When asked if an airborne infectious disease standard would be modeled after the California version, which took years to achieve consensus among employers, labor and other stakeholders, Solis said the California standard “would certainly be one important piece of information that OSHA will consider in deciding whether to propose or issue a standard.” She would not predict how long it would take to issue a final standard.

Also, Solis confirmed that although OSHA has conducted several inspections, it has not yet issued any citations based on the H1N1 enforcement directive.

In an OSHA-specific session later that day, HealthLeaders Media asked OSHA interim director Jordan Barab, if the absence of airborne infectious disease standard has hampered the agency with regard to its H1N1 educational preparedness and enforcement activities?

“No, it has not hampered us,” said Barab. “While a standard on airborne transmissible diseases would have been preferable, we believe that we are responding to the issues effectively using existing standards and the General Duty Clause.”

On the matter of issuing an industry-wide ergonomics standard, both Solis and Barab reiterated—word-for-word in fact—”At this time, OSHA has no plans for regulatory activity.” Both said that a proposal to reinstate the work-related musculoskeletal disorders column on the OSHA 300 Injury Log was not a prelude to issuing such a standard.

Concerning an industry-specific ergonomic standard, such as one for safe patient handling standard, Barab said,” There are many options that OSHA might consider if the agency decides to pursue rulemaking in this area.

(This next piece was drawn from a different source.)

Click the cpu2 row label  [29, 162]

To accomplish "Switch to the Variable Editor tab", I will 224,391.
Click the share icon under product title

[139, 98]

Industry specific standards is one option that would be considered.”


David LaHoda, the managing editor of Medical Environment Update and OSHA Watch, has produced healthcare training videos and consulted for medical practices and ambulatory healthcare facilities.

NIOSH Update: Aging Workers at Higher Risk of Death, Severe Injury, Conference Report Suggests Ways to Keep Workers Healthy and Productive

Policy Shifts on Work Environment, Health Promotion, Continued Research Needed to Maintain Healthy U.S. Workforce

A report of conference presentations and discussions among participants from the National Academies of Science, universities and research institutions, and representatives of professional associations, industry and labor, recommends attention to workplace environments to maintain “work ability” as workers age, along with legislative fixes and research to fill in knowledge gaps for keeping workers healthy and productive.

According to researchers using U.S. Bureau of Labor Statistics (BLS) data, older workers are more severely injured and die with greater frequency from work-related injuries than younger workers. Older workers also have longer recovery periods than younger workers. These findings raise health care delivery and economic issues for the nation, as more workers are choosing to delay retirement due to collapsed 401(k) plans and savings. BLS uses workers age 55 and older in its calculations, although the rates rise sharply for those workers over age 65. Other agencies and organizations define the term as age 50 or 55 and up. The Department of Labor uses age 40 as a starting point for “older worker.”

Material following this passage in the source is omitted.